Explore the material |
a – Duplicate everything in the upstream TLS change text from "Upstream TLS validation" down to "stay at 0.5s)".
b – In the upstream TLS change text, what default connect_timeout is set for upstream provider clusters?

Upstream TLS validation and configurable connect timeout

- Add validation_context with trusted CA to all upstream TLS clusters in the Envoy template, fixing 503 errors in environments with TLS-intercepting proxies
- Increase default connect_timeout from 0.5s to 5s for upstream provider clusters to avoid failures behind VPNs/proxies (internal clusters stay at 0.5s)
- Add upstream_connect_timeout and upstream_tls_ca_path overrides in plano_config.yaml for user customization
- Fix missing common_tls_context on the Mistral cluster

cli/planoai/config_generator.py

@@ -460,6 +460,12 @@ def validate_and_render_schema():
 
     print("agent_orchestrator: ", agent_orchestrator)
 
+    overrides = config_yaml.get("overrides", {})
+    upstream_connect_timeout = overrides.get("upstream_connect_timeout", "5s")
+    upstream_tls_ca_path = overrides.get(
+        "upstream_tls_ca_path", "/etc/ssl/certs/ca-certificates.crt"
+    )
+
     data = {
         "prompt_gateway_listener": prompt_gateway,
         "llm_gateway_listener": llm_gateway,
@@ -471,6 +477,8 @@ def validate_and_render_schema():
         "local_llms": llms_with_endpoint,
         "agent_orchestrator": agent_orchestrator,
         "listeners": listeners,
+        "upstream_connect_timeout": upstream_connect_timeout,
+        "upstream_tls_ca_path": upstream_tls_ca_path,
     }
 
     rendered = template.render(data)

cli/uv.lock

@@ -337,7 +337,7 @@ wheels = [
 
 [[package]]
 name = "planoai"
-version = "0.4.6"
+version = "0.4.7"
 source = { editable = "." }
 dependencies = [
     { name = "click" },

Data excerpts |
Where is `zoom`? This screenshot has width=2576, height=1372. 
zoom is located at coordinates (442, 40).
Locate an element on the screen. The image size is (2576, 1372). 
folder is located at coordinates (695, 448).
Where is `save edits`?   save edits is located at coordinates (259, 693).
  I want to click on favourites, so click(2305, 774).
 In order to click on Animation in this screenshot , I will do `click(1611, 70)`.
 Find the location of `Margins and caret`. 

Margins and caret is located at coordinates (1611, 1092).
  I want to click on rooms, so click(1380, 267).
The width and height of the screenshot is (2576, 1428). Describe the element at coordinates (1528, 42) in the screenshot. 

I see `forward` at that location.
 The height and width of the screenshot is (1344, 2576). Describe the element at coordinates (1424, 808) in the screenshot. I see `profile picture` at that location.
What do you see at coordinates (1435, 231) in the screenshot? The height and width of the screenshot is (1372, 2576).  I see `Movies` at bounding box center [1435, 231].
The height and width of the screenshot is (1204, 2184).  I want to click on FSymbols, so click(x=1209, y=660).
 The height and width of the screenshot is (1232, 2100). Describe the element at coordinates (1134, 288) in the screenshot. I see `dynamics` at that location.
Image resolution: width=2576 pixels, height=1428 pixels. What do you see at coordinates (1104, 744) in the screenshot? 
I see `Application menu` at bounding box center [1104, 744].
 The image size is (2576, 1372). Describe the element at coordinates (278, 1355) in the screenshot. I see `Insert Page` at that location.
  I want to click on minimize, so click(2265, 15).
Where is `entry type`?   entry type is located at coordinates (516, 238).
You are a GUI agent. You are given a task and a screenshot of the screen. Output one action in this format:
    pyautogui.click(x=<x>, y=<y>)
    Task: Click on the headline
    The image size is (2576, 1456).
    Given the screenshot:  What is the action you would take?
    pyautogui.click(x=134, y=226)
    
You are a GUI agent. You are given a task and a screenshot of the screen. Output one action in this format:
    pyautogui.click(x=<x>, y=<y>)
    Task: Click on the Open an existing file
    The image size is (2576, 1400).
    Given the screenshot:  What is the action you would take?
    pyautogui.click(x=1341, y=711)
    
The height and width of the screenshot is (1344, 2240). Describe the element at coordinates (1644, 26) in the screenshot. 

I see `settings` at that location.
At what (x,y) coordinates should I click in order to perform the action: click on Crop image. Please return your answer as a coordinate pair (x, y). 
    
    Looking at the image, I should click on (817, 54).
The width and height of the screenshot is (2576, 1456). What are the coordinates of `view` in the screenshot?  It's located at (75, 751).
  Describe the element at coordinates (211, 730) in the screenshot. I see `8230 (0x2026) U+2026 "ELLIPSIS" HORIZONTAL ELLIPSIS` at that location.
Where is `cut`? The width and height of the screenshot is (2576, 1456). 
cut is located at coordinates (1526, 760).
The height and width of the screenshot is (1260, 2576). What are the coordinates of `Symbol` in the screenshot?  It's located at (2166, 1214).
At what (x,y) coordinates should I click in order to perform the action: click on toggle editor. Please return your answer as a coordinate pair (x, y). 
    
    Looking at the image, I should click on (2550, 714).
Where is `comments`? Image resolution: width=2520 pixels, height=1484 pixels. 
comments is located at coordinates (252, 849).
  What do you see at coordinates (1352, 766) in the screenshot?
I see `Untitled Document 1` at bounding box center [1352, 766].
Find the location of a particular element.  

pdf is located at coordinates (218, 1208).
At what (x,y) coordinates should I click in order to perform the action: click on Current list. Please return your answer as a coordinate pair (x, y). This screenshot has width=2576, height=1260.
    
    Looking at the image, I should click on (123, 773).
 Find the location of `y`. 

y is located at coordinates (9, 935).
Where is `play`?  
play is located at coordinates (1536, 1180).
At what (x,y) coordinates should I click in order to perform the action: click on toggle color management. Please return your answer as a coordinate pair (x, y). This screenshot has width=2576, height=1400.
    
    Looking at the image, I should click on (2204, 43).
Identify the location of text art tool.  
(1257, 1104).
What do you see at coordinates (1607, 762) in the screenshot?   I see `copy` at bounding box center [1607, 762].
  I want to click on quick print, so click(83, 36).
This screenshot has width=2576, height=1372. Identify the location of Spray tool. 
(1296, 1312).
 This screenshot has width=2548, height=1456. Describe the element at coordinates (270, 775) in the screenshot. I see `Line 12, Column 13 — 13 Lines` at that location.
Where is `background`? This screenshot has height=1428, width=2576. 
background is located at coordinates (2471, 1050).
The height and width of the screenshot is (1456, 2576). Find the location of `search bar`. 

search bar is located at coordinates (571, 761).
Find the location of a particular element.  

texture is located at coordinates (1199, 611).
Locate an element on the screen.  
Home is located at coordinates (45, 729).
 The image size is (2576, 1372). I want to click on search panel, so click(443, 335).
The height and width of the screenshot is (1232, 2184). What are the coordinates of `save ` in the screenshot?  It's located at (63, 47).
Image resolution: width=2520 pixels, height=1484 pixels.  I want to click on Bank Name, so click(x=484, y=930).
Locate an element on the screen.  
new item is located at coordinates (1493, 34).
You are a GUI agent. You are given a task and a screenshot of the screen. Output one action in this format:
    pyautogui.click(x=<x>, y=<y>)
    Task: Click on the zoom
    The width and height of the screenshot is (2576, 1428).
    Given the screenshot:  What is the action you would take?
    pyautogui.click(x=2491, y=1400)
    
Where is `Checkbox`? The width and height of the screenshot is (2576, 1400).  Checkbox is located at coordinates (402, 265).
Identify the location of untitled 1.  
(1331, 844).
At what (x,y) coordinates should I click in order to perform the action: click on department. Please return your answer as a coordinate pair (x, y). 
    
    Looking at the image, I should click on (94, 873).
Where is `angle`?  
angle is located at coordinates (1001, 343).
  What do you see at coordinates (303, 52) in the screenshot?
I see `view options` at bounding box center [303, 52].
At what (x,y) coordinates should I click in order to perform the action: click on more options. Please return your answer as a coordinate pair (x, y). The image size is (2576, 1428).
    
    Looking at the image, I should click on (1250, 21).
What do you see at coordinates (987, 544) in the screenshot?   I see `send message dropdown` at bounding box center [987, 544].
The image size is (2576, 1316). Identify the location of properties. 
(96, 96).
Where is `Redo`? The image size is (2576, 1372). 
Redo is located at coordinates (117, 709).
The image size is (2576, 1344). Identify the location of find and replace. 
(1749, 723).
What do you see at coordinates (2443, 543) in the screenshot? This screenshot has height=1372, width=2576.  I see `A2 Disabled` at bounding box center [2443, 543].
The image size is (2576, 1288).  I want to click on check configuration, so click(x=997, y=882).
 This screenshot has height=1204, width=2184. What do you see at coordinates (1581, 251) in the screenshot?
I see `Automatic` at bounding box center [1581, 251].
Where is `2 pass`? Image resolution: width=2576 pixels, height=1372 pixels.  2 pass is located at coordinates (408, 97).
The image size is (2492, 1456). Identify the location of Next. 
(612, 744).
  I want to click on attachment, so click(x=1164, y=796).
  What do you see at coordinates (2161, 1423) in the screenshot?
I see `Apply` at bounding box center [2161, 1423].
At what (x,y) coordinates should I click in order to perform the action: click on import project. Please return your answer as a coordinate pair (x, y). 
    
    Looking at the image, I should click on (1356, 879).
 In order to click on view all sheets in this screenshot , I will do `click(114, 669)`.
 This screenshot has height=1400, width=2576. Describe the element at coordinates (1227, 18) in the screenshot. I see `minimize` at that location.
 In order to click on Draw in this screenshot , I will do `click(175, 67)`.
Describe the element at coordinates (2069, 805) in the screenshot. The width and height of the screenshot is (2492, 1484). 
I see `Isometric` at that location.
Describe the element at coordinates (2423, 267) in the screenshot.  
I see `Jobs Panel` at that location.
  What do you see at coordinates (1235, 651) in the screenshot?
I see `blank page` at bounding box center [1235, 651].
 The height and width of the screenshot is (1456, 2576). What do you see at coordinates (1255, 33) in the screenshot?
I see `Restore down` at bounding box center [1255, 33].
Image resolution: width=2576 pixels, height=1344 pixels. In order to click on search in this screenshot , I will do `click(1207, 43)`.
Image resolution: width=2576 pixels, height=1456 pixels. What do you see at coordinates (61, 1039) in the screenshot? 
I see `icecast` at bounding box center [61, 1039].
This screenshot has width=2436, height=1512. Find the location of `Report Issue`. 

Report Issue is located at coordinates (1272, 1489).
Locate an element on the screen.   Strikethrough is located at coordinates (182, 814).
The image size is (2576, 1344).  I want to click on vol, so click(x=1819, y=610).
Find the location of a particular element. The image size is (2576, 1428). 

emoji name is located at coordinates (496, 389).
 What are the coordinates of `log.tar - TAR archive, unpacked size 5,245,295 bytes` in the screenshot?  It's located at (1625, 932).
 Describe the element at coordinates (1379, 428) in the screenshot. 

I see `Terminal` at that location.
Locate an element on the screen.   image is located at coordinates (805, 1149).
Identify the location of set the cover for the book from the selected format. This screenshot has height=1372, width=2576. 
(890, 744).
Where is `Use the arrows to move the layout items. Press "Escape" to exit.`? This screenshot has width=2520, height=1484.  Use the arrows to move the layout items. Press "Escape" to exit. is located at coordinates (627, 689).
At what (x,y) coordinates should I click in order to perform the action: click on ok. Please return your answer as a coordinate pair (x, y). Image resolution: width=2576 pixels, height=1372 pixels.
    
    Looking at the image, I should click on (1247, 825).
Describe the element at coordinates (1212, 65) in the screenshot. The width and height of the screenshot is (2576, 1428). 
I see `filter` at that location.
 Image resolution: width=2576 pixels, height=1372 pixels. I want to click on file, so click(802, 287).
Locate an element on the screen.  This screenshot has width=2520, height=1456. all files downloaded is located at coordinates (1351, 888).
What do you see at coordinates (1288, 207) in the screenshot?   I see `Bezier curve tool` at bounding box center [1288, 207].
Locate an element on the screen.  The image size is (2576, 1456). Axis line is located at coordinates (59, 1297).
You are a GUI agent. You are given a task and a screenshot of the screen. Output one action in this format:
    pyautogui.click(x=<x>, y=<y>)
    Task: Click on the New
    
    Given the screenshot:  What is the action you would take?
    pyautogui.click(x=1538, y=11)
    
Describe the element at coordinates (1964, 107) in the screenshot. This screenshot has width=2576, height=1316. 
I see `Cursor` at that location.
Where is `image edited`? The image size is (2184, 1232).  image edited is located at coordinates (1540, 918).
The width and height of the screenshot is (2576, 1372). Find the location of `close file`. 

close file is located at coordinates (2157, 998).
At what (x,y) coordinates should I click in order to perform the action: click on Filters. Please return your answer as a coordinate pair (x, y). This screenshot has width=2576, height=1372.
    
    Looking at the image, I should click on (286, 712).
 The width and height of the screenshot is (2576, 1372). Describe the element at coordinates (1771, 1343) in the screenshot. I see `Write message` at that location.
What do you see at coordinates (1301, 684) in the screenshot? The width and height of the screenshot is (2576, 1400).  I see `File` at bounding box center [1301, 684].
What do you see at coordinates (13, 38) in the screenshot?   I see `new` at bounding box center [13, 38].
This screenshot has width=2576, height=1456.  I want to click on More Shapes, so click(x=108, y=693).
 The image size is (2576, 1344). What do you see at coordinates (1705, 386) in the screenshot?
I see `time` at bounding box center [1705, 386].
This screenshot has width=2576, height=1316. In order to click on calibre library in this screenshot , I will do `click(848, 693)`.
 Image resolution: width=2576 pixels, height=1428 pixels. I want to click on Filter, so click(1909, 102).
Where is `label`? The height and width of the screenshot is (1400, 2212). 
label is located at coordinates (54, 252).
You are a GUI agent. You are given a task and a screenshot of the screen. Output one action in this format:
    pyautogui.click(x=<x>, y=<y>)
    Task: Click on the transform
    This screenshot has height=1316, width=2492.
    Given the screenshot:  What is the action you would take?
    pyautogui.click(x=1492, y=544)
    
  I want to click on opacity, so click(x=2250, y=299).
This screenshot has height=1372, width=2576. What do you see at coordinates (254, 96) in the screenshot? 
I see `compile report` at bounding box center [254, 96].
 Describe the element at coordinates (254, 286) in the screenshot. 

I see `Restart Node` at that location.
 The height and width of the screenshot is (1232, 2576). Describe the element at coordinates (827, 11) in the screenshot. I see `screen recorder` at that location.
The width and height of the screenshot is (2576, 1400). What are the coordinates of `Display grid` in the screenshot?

Answers by item |
a –
Upstream TLS validation and configurable connect timeout

- Add validation_context with trusted CA to all upstream TLS clusters in the Envoy template, fixing 503 errors in environments with TLS-intercepting proxies
- Increase default connect_timeout from 0.5s to 5s for upstream provider clusters to avoid failures behind VPNs/proxies (internal clusters stay at 0.5s)

b – 5s, raised from 0.5s.